Required action: Return verbatim the line containing "Click the green valid score checkmark" together with all lines that follow it, through the end of the records.

Dataset excerpts:
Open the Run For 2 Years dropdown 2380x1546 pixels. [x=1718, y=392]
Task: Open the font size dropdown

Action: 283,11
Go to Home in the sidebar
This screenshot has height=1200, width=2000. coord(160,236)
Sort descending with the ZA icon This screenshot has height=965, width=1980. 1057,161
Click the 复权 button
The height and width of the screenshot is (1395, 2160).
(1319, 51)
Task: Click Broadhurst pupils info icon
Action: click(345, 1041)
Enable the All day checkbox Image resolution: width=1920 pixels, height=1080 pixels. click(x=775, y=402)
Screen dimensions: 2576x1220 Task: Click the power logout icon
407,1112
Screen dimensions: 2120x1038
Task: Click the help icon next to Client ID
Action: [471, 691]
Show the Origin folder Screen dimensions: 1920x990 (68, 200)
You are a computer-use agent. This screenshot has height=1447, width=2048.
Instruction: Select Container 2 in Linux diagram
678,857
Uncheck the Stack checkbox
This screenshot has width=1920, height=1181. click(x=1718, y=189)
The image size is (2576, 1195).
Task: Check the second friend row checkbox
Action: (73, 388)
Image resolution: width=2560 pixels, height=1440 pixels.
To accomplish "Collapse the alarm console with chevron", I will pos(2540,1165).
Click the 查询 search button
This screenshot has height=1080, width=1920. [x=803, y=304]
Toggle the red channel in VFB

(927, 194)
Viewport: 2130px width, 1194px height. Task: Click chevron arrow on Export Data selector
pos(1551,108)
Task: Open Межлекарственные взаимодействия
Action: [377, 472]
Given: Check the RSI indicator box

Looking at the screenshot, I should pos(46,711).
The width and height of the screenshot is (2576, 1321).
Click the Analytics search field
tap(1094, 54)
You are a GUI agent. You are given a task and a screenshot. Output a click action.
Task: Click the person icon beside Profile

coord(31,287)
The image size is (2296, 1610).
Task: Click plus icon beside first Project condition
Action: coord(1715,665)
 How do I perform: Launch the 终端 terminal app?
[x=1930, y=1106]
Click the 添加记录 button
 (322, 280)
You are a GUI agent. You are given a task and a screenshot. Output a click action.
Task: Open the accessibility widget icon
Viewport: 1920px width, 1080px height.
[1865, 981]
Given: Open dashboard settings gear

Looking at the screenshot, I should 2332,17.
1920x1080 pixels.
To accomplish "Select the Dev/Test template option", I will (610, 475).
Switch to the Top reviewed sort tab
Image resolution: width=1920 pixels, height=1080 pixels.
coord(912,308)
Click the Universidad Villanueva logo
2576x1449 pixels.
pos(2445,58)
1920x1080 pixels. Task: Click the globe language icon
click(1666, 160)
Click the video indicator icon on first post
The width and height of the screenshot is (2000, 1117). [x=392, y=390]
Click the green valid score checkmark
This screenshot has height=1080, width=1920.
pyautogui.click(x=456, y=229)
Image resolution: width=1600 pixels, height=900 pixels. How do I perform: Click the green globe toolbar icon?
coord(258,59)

Response to this exercise:
Click the green valid score checkmark
This screenshot has height=1080, width=1920.
pyautogui.click(x=456, y=229)
Image resolution: width=1600 pixels, height=900 pixels. How do I perform: Click the green globe toolbar icon?
coord(258,59)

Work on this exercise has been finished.